Then 7 years later, Hilda died aged just 42 in 1928 and in 1929, Thomas married a Frances Ward (1891 – 1980) in Sunderland.
On the 1939 Register, Thomas, Frances and son Albert Valentine are living at 12, Stockton Road, Ryhope, Sunderland. Thomas is now described as a Male Nurse at Cherry Knowle and is also an ARP Warden. Albert Valentine is an Acountancy Clerk.
Thomas lived to be 83 and died in Sunderland in 1971. Frances died in 1980 aged 88.
Thomas and Hilda’s eldest son, Thomas Deaton Barkel jnr married a Violet Sedgewick in 1929, became a Police Officer and died in 1980.
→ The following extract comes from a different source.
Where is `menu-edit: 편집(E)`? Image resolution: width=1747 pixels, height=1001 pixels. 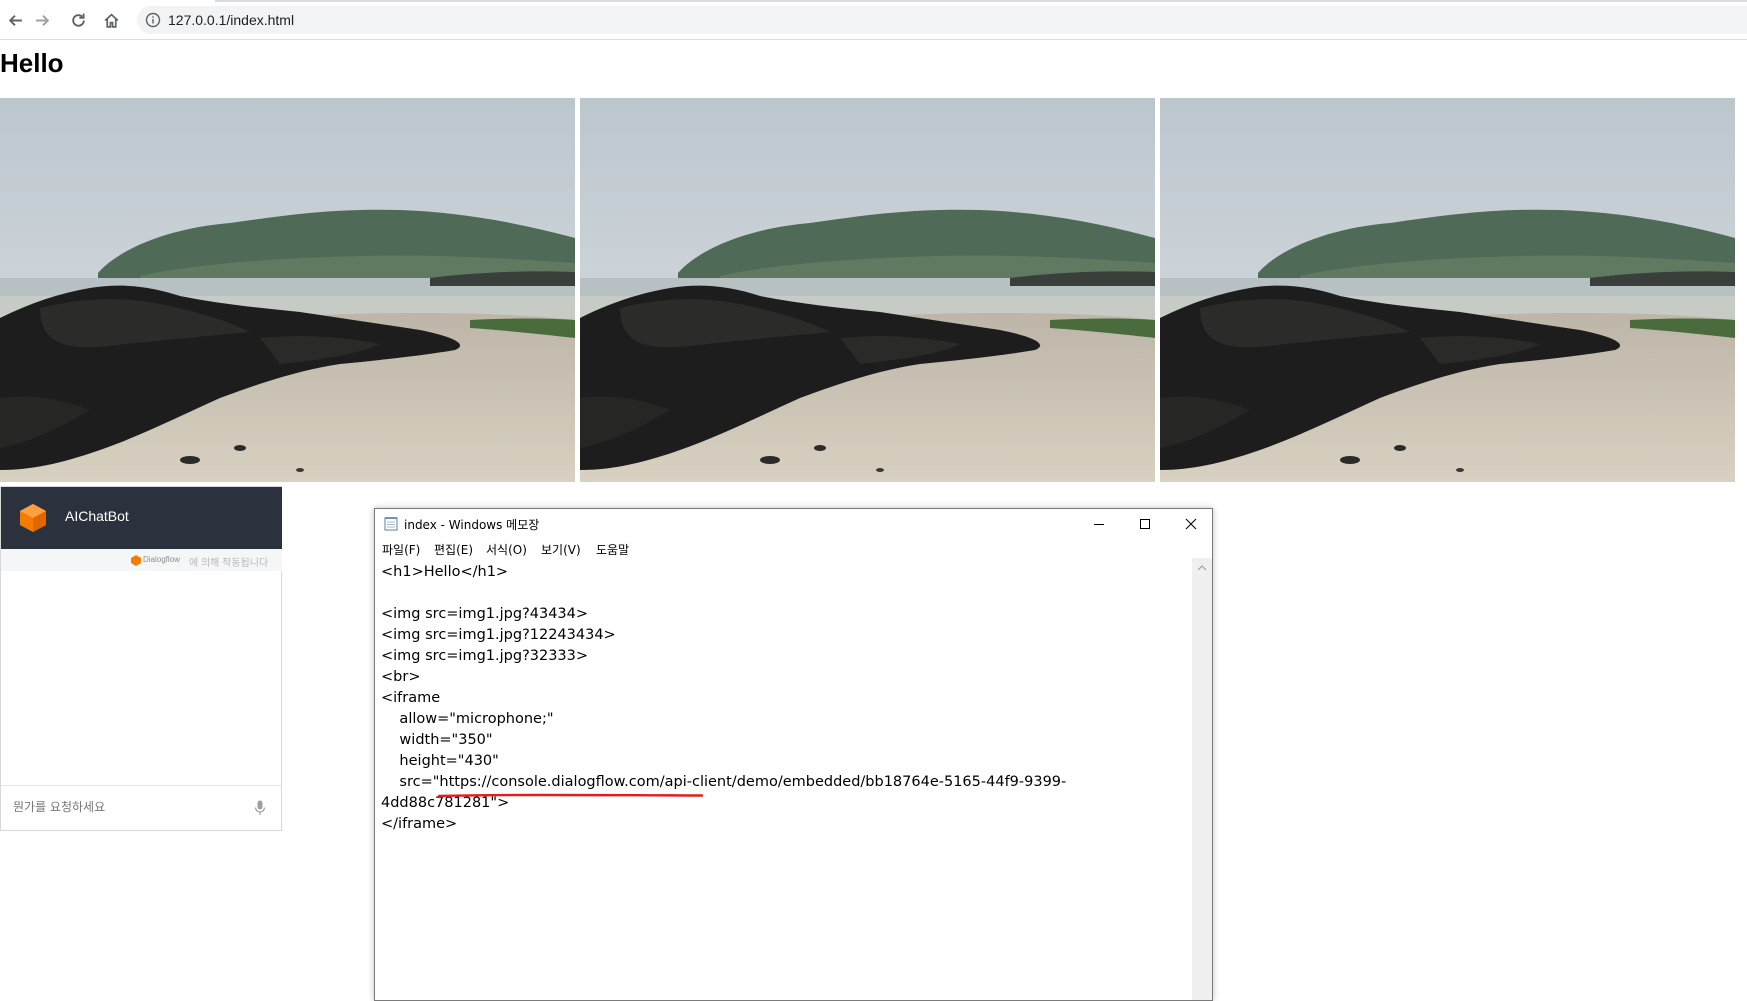
menu-edit: 편집(E) is located at coordinates (454, 550).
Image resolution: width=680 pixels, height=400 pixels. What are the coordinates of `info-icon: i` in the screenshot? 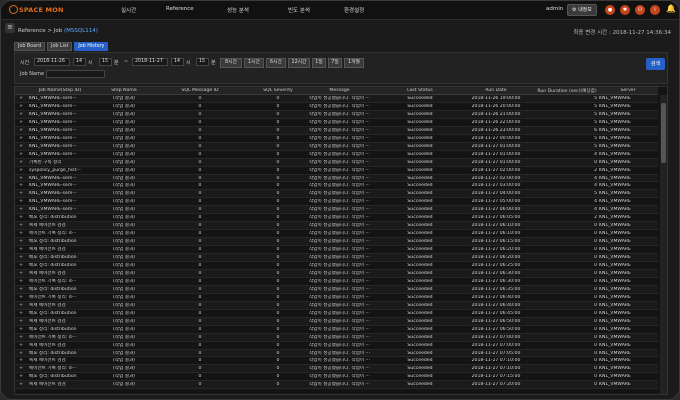 It's located at (655, 10).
I cannot find anything out about their daughter Annie after the 1921 census.
Albert Valentine Barkel, Thomas and Hilda’s youngest son, married a Beatrice McMullan in 1941 and joined the RAF Reserve, serving in Bomber Command where he achieved the rank of Flight Sergeant and was posted to RAF Wymeswold in Leicestershire.
On 7 October 1942, Albert and two colleagues were taking part in a training flight. Albert was the Navigator and the plane they were flying was a Vickers Wellington Bomber, designed in the mid 1930s specifically to carry out medium to long range bombing missions.
At 16.08 that day, the plane was seen jettisoning fuel just before it crashed at Woodhouse Eaves, 3 miles south of Loughborough.
All 3 men on board were killed. Albert who was 30 plus Warrant Officer Donald Anthony Gee and Flight Sergeant Leslie Jones who were both 22.
Albert is buried in Sunderland Cemetery in Ryhope Road, County Durham and his grave is provided and maintained by the Commonwealth War Graves Commission.
The inscription on his grave reads “In Proud Remembrance of my Husband”.
The National Probate Register records that Albert left £164 12s 4d to his wife, Beatrice, who lived at 32, Waldon Avenue, Ryhope, County Durham.
Albert’s name is included in the memorial in St Paul’s Church, Ryhope commemorating those from the area who died in WW2.